The current model rewards the publication. It should reward the post.
Right now I tell people to start a Substack, and then I go quiet, because I don’t actually know how they’ll make money. I’m not going to pay $80 a year for a newsletter I’ll read four times. Nobody is. So they fall back to the free plan, which is the exact problem Substack was built to solve.
But a great post is a different thing than a great publication. You don’t need the best newsletter on the internet. You need to write five to ten posts a year that people genuinely want, and get paid for those. While I’ve reflected longer on this challenge here’s what I came up with: instead of the $80 annual sub, a reader drops $30 up front and unlocks the posts they actually want for $5 each, topping back up as they go. For the great publications, plenty of readers unlocking posts do the math and switch to annual anyway, but now they’ve subscribed because the writing earned it, not because the paywall forced the choice. It’s the difference between buying the album and buying the one song.
Substack admits internally this is a live debate and that’s all they could say about that. I hope they get there. The all-or-nothing subscription was the right way to start a movement. I’m not sure it’s the right way to carry it.
I asked a version of this in my Instagram Stories, and I want your take here too. How should Substack grow from here? What would actually make you pay for the writing you love? Tell me in the comments.
— Thomas




YES to the idea of paying for individual posts! I am burned out by the monthly/yearly subscriptions. I pay for a handful (yours included), but I just can't justify paying for all the ones I want to subscribe to, it just adds up too fast and with an unknown return.

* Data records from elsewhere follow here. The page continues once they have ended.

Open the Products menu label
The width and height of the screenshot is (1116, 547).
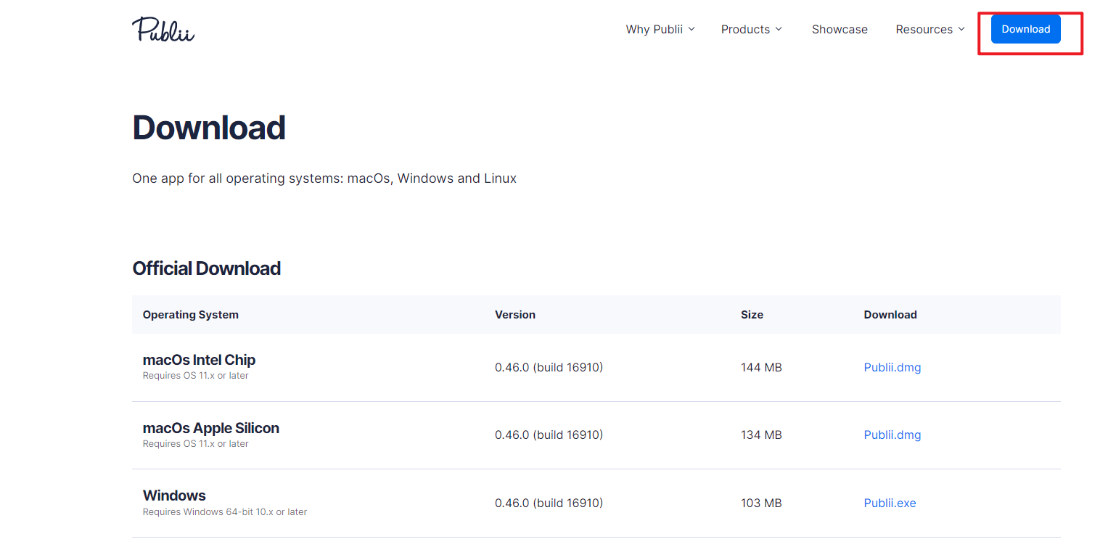[x=745, y=30]
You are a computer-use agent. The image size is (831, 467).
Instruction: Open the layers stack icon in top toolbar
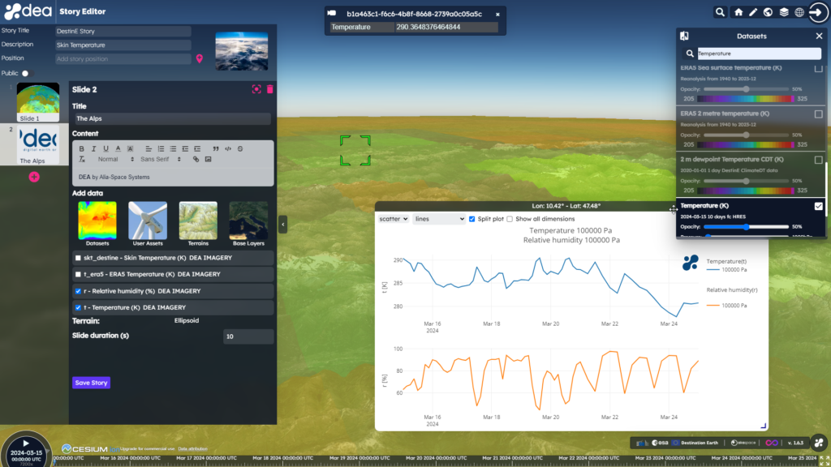pos(784,12)
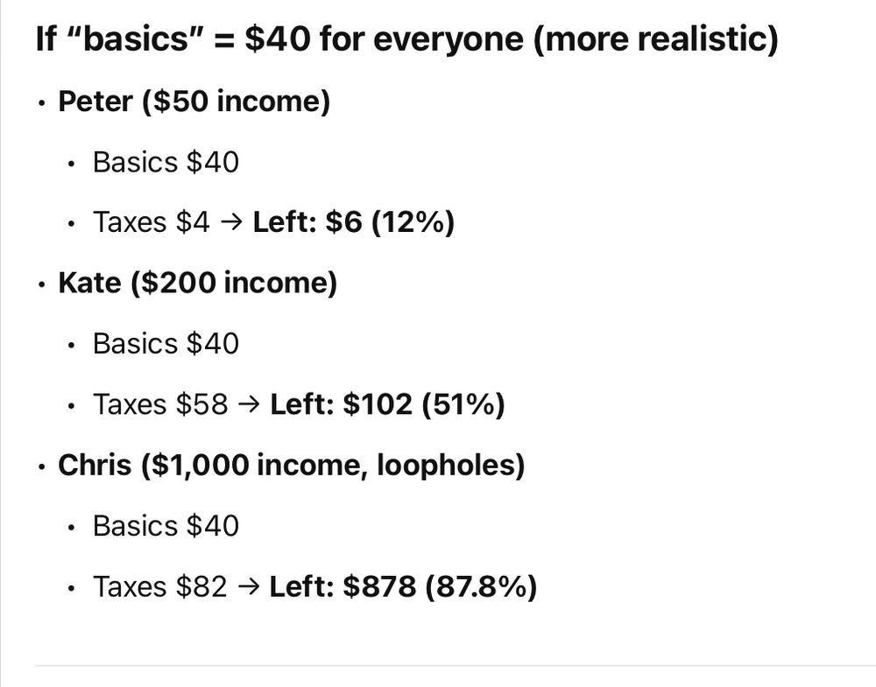Click bold text Left: $102 (51%)
The width and height of the screenshot is (876, 687).
point(387,404)
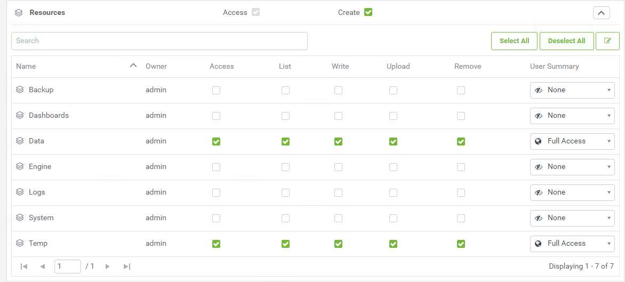
Task: Click the Backup resource layers icon
Action: pos(20,90)
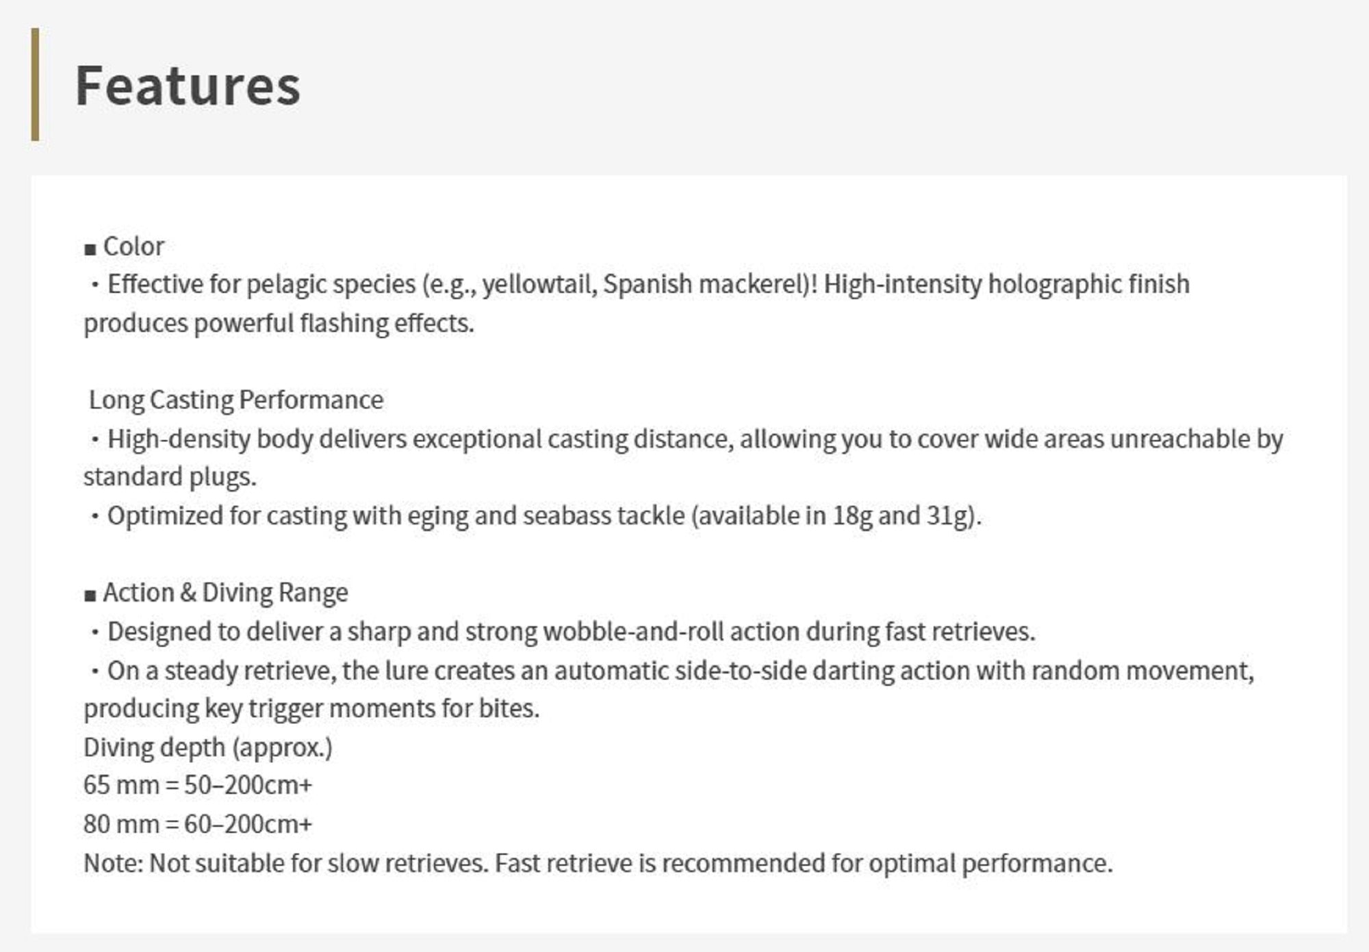The height and width of the screenshot is (952, 1369).
Task: Click the "65 mm = 50–200cm+" depth line
Action: click(x=198, y=785)
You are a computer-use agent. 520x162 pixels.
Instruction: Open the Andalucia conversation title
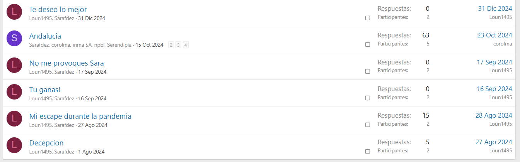(x=45, y=36)
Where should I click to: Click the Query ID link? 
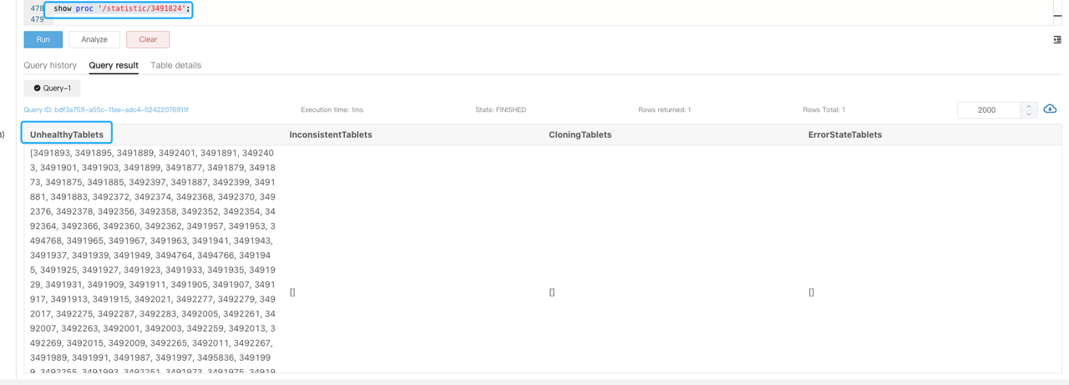(106, 110)
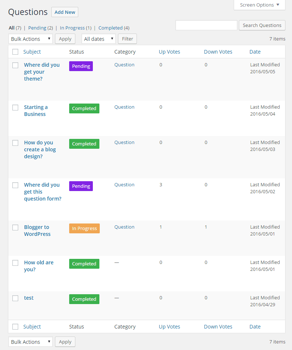Click the Search Questions button

262,25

I would love a subscription service at Substack where I can read a certain number of posts across a variety or substacks in a month or per week, rather than just subscribing to one persons feed. I follow a lot, but I’m not going to pay hundreds a month to access them all. I’m especially not going to pay to read a Substack of someone that is an infrequent or sporadic poster, and I’ve found even professional journalists on here can be that. If you’re on holiday for a month and don’t post, or sick for a week etc, it’s not exactly like signing up for a magazine or newspaper that continues on regardless. This is a big roadblock to considering what you’re subscribing to when paying. I subscribed to yours as it’s consistent and covers a variety of areas and perspectives… you’re one of only two paid subscriptions I have (and have just rolled over into year 2 of subscribing).